── Dataset entries
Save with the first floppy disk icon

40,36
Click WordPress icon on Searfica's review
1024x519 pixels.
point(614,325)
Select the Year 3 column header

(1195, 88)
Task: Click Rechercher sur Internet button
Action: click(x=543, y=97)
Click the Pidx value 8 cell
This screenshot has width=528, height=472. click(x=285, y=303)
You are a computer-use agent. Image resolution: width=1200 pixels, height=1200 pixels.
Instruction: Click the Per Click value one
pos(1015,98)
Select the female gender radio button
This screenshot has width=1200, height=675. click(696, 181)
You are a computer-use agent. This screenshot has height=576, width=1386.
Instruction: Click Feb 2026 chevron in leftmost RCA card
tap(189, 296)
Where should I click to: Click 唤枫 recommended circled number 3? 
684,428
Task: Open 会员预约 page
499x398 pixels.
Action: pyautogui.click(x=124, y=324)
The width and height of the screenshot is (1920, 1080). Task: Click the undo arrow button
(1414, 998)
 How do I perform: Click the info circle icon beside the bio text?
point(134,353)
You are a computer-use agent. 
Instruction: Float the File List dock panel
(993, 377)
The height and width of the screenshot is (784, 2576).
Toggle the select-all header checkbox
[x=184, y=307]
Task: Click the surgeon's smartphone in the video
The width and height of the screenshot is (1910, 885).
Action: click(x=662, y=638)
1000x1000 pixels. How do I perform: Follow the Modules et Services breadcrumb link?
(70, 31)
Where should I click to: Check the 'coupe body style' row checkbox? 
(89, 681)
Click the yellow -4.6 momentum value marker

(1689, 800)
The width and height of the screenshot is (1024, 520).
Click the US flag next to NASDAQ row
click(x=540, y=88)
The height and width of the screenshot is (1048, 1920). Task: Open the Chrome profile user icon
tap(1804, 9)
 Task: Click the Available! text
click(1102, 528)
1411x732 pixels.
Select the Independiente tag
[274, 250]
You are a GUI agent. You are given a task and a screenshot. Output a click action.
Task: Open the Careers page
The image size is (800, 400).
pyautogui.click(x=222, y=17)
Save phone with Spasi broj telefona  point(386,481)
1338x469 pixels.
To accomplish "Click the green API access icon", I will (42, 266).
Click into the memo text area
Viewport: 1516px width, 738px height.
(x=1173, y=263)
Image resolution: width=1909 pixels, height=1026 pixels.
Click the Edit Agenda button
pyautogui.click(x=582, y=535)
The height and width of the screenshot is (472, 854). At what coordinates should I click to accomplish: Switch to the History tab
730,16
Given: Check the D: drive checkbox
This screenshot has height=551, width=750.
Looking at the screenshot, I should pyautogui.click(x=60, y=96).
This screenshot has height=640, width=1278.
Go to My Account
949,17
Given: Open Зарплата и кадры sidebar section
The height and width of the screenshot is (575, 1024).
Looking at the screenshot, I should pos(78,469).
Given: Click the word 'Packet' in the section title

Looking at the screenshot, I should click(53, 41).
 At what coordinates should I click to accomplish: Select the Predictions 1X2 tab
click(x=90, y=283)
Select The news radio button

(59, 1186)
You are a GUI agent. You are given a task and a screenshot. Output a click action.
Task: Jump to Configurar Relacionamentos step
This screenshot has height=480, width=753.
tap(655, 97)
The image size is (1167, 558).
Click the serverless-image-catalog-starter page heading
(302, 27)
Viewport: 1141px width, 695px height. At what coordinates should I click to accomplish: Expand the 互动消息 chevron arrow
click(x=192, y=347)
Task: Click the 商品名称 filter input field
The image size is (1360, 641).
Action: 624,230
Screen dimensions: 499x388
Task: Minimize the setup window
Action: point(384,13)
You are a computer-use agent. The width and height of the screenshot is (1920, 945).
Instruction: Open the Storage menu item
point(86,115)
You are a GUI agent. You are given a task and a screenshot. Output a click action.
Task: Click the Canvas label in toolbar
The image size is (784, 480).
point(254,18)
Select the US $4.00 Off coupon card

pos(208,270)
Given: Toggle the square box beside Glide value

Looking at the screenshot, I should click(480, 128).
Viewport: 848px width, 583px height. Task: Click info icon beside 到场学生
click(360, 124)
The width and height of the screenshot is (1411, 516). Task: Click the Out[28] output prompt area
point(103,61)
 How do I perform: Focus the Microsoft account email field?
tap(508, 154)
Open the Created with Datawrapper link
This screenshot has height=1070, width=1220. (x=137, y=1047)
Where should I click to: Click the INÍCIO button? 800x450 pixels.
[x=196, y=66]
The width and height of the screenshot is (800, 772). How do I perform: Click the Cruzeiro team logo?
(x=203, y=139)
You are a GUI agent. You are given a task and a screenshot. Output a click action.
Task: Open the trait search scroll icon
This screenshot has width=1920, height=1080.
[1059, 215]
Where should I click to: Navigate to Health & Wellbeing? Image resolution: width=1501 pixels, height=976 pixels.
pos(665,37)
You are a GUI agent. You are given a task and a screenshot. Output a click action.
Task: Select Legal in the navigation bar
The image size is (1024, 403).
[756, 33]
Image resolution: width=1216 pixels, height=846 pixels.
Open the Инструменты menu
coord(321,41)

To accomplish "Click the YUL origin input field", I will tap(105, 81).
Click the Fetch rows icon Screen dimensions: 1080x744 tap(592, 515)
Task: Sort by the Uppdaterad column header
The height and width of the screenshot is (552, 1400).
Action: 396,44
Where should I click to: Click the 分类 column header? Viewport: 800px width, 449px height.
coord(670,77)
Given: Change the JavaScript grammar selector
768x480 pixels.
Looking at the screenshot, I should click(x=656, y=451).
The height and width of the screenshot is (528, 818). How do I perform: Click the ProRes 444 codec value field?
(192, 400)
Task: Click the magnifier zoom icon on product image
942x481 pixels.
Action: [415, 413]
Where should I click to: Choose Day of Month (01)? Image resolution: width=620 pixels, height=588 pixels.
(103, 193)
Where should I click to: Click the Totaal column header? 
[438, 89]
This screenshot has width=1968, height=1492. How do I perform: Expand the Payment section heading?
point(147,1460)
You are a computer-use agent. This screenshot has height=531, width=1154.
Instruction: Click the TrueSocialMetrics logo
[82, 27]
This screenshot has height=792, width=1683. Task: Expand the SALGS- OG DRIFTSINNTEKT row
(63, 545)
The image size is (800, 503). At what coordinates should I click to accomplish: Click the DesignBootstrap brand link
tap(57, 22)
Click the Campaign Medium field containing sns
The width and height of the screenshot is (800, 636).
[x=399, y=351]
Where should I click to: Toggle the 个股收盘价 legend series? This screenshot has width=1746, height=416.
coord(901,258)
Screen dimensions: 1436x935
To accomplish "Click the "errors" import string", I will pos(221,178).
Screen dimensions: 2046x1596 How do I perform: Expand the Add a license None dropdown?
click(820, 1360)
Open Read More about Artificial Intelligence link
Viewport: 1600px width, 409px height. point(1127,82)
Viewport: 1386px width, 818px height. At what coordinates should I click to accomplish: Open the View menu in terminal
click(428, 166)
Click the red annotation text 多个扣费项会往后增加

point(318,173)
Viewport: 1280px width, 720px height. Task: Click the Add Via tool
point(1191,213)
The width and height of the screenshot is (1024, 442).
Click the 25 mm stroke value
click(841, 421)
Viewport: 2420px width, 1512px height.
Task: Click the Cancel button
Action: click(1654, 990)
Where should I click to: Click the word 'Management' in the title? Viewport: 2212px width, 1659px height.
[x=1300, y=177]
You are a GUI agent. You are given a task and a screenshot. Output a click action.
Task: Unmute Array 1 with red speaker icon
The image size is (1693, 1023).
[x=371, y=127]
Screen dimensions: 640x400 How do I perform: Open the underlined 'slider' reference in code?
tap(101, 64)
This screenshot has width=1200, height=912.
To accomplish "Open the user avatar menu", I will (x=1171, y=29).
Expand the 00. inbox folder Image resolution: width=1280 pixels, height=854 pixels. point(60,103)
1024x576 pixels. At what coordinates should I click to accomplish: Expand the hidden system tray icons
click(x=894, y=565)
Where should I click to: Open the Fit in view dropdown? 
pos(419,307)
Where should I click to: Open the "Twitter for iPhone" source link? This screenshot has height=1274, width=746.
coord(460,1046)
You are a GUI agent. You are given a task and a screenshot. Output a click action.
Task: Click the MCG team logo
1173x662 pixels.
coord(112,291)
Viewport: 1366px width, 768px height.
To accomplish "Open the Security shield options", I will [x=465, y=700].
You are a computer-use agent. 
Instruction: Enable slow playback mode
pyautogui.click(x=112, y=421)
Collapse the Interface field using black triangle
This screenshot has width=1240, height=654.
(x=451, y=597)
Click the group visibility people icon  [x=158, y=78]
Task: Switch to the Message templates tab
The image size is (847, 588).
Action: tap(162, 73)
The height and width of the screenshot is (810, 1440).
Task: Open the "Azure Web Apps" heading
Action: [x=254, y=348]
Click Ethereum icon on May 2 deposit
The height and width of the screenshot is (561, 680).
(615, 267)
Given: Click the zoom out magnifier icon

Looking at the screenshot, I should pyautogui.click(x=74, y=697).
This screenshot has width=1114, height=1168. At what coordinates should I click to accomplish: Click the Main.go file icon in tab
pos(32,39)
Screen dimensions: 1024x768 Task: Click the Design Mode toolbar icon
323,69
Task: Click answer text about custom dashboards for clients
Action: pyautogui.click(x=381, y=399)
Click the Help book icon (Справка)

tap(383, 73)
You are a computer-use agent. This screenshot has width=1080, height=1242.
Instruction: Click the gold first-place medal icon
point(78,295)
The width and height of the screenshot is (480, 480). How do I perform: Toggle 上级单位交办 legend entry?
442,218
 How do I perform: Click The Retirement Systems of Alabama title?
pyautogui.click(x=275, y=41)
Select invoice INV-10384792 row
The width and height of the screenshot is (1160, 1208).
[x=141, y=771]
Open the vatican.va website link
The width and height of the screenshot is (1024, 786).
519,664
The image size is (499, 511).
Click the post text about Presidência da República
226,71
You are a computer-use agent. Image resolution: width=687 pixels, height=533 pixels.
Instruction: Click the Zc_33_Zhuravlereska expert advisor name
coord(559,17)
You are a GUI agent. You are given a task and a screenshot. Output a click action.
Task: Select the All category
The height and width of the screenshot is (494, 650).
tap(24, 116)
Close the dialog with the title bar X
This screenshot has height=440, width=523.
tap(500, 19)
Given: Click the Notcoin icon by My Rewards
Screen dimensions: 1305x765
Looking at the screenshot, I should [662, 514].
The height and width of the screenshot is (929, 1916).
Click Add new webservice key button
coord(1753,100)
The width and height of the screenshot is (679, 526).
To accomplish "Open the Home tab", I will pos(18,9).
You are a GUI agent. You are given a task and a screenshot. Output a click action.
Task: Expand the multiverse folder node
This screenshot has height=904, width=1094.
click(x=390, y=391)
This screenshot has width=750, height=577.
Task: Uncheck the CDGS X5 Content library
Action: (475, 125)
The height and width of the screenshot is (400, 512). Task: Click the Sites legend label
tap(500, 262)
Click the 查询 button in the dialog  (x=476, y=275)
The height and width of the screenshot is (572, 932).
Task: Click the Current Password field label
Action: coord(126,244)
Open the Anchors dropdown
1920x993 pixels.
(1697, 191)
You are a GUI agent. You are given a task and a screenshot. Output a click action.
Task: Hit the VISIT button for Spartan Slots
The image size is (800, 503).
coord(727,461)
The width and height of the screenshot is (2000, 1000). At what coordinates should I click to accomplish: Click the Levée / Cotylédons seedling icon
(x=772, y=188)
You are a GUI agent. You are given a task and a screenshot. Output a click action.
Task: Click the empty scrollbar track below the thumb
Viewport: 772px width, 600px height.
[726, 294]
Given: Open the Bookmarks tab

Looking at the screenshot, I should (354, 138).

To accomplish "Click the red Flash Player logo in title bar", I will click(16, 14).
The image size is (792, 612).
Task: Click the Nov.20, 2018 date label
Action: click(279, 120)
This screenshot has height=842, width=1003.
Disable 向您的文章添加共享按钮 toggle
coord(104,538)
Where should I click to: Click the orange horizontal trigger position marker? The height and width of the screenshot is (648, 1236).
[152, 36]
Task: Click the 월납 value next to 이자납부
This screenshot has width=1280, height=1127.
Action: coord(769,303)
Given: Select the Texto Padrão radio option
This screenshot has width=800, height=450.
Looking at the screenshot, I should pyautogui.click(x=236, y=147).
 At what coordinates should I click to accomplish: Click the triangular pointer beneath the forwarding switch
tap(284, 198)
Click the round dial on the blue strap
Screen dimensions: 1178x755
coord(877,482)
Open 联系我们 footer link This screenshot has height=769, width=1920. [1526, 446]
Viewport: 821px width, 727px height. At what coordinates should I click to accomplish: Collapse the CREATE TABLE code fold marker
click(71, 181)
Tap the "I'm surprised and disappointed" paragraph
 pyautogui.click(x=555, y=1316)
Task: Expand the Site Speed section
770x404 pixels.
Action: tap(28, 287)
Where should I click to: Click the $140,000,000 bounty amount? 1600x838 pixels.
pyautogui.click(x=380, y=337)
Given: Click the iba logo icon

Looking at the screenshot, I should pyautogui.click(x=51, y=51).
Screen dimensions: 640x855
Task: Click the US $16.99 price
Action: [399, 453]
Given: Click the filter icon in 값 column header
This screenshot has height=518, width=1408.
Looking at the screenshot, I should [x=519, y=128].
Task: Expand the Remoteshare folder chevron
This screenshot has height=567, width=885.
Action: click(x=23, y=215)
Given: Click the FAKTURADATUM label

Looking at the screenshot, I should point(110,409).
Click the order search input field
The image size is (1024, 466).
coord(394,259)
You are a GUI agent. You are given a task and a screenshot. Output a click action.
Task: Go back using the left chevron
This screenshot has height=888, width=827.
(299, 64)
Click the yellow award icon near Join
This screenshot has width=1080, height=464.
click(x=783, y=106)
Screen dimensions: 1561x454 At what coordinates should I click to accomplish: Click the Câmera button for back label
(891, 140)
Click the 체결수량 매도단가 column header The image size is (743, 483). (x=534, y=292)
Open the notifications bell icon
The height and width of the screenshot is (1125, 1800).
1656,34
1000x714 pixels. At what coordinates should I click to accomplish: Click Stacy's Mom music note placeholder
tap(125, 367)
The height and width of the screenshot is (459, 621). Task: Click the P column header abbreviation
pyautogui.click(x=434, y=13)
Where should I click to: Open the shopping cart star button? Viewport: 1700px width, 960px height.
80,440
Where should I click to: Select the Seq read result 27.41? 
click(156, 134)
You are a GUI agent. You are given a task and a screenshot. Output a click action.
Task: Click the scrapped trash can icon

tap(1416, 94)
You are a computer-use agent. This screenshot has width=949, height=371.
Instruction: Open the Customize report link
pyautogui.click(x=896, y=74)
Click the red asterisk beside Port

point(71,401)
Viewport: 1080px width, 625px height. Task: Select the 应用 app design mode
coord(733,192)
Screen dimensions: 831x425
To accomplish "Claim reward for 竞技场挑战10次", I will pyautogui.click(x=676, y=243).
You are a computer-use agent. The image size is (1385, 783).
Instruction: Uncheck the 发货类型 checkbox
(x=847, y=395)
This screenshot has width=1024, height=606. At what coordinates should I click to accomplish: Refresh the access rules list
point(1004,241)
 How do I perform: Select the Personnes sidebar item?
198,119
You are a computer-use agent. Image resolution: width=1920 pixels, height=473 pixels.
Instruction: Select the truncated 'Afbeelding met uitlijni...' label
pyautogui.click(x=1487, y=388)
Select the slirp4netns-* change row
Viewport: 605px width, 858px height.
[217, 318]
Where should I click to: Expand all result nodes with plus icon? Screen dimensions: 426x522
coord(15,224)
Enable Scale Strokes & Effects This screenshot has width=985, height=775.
────
Within the lines above, find those holding the word "computer" and copy them.

You are a computer-use agent. Image resolution: width=1200 pixels, height=1200 pixels.
You are a computer-use agent. This screenshot has height=576, width=1386.
You are a computer-use agent. 
You are a computer-use agent. The width and height of the screenshot is (1920, 945).
You are a computer-use agent. This screenshot has height=531, width=1154.
You are a computer-use agent. 
You are a computer-use agent. This screenshot has width=1080, height=1242.
You are a computer-use agent. Image resolution: width=687 pixels, height=533 pixels.
You are a computer-use agent. This screenshot has width=949, height=371.
You are a computer-use agent. The image size is (1385, 783).
You are a computer-use agent. Image resolution: width=1920 pixels, height=473 pixels.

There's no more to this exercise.